A Câmara pretende se debruçar sobre o projeto de lei que confere autonomia ao Banco Central (BC), hoje, na retomada das votações em plenário. A escolha da matéria, que blinda a autoridade monetária de interferências políticas e está, há décadas, no Congresso, visa sinalizar ao mercado comprometimento com a agenda econômica e foi acertada com o governo ontem.

Relator do projeto, o deputado Silvio Costa Filho (Republicanos-PE) discutiu, ontem, com o presidente do Banco Central, Roberto Campos Neto, e com o ministro da Economia, Paulo Guedes, os detalhes do parecer que será levado ao plenário. Ele disse que teve "apoio de ambos" para o texto. Por isso, vai apresentá-lo a líderes partidários hoje, para que o plenário da Câmara vote a urgência e comece a se debruçar sobre o mérito da proposta. A ideia é ter a autonomia do BC aprovada até amanhã.

Presidente da Câmara, Arthur Lira (PP-AL) explicou que, além do aval da equipe econômica, há "sinalização positiva da maioria dos líderes" em relação ao projeto. Ele argumentou que essa é "uma grande sinalização de destravamento da pauta do Congresso, um grande sinal de previsibilidade para o futuro da economia brasileira e um grande sinal de credibilidade para o Brasil perante o mundo".

Na reunião com os deputados, Campos Neto reforçou que essa é uma indicação importante para os investidores internacionais, já que a autonomia blinda o BC de interferências políticas, garantindo a condução independente da política monetária e a estabilidade de preços no país. Isso porque o projeto fixa mandatos de quatro anos para a diretoria do BC, independentemente do mandato do presidente da República, e determina que o comando do banco não pode ser nomeado ou demitido pelo chefe do Executivo sem o aval do Senado.

Guedes concluiu que é um "importante avanço institucional", capaz, ainda, de ajudar a controlar a inflação no país. Ele lembrou que a questão é debatida há décadas pelo Congresso. O avanço começou apenas no ano passado, quando o Senado aprovou o projeto, de maneira virtual, em meio à pandemia da covid-19. O texto da Casa, contudo, traz uma inovação à proposta do governo, que foi mantida no parecer da Câmara: a atribuição de uma nova meta ao BC, de fomento ao pleno emprego.

Hoje, o BC tem como missão apenas a estabilidade de preços e a eficiência do sistema financeiro nacional.

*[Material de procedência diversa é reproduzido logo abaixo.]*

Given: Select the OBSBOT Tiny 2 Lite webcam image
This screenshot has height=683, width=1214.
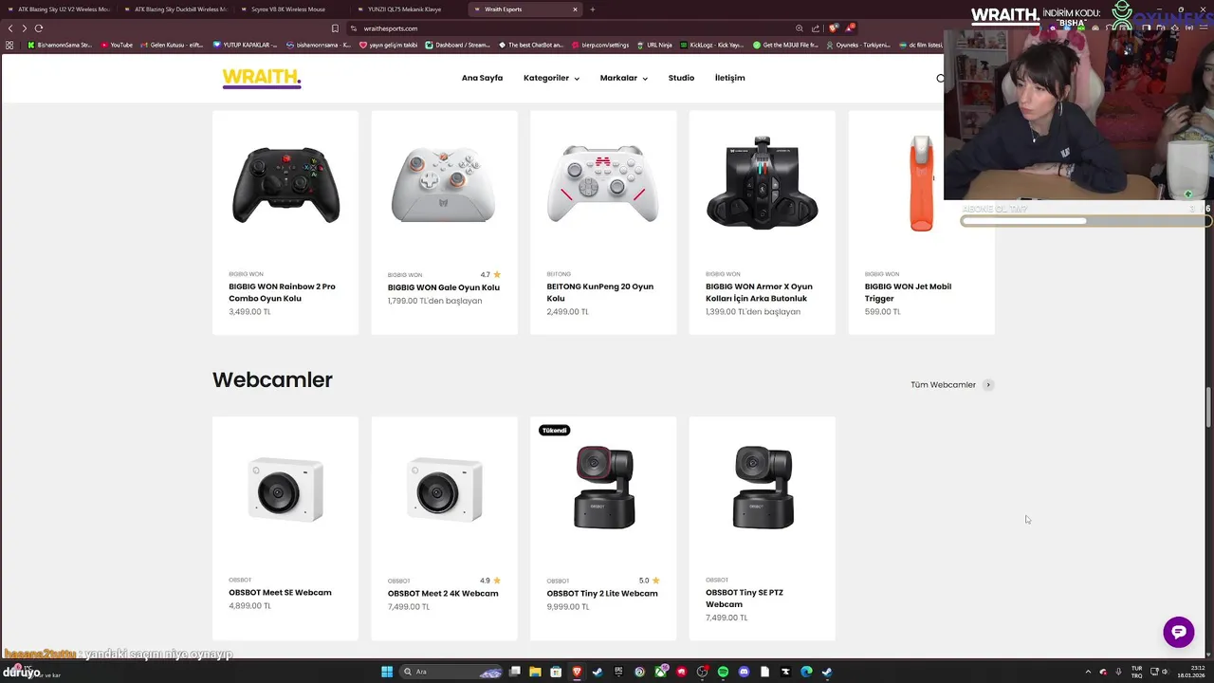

Silvio Costa Filho disse, porém, que a questão do emprego não foi questionada pela equipe econômica e, por isso, segue no parecer. "Discutimos ponto a ponto, artigo por artigo e, por concordância de ambos, tivemos a validação do nosso parecer", afirmou o relator.

Como mostrou o Correio, Campos Neto aceitou tratar desse assunto do emprego, desde que não haja comprometimento das demais atribuições do BC, para garantir a aprovação da autonomia neste momento de incertezas no mercado. Analistas dizem, no entanto, que, apesar de positiva, a sinalização não tranquiliza os investidores em relação ao andamento das demais pautas econômicas, que podem endereçar a situação fiscal do país.

"A autonomia do BC é muito importante, porque dá segurança ao presidente e aos diretores do banco. Porém, há coisas mais importantes para serem votadas agora, como as medidas de corte de despesas", lembrou Carlos Thadeu de Freitas Gomes, que foi diretor do Banco Central e hoje é economista-chefe da Confederação Nacional do Comércio (CNC).

"Na prática, o BC já tem autonomia. Então, é mais urgente avançar em pautas com impacto fiscal. Avançar com o Orçamento e com a PEC Emergencial, que pode ajudar com a volta do auxílio emergencial, por exemplo. Seria uma sinalização mais forte de comprometimento com a agenda fiscal", reforçou Alejandro Ortíz, analista da Guide Investimentos.

Ele acrescentou que não há grandes resistências à autonomia do BC no Congresso. Por isso, disse que uma votação expressiva do projeto não garante o bom andamento das pautas econômicas. "A autonomia do BC é uma discussão que está madura. Já as pautas fiscais mais importantes, como a PEC Emergencial e a reforma administrativa, são mais difíceis de serem aprovadas", lembrou Ortíz.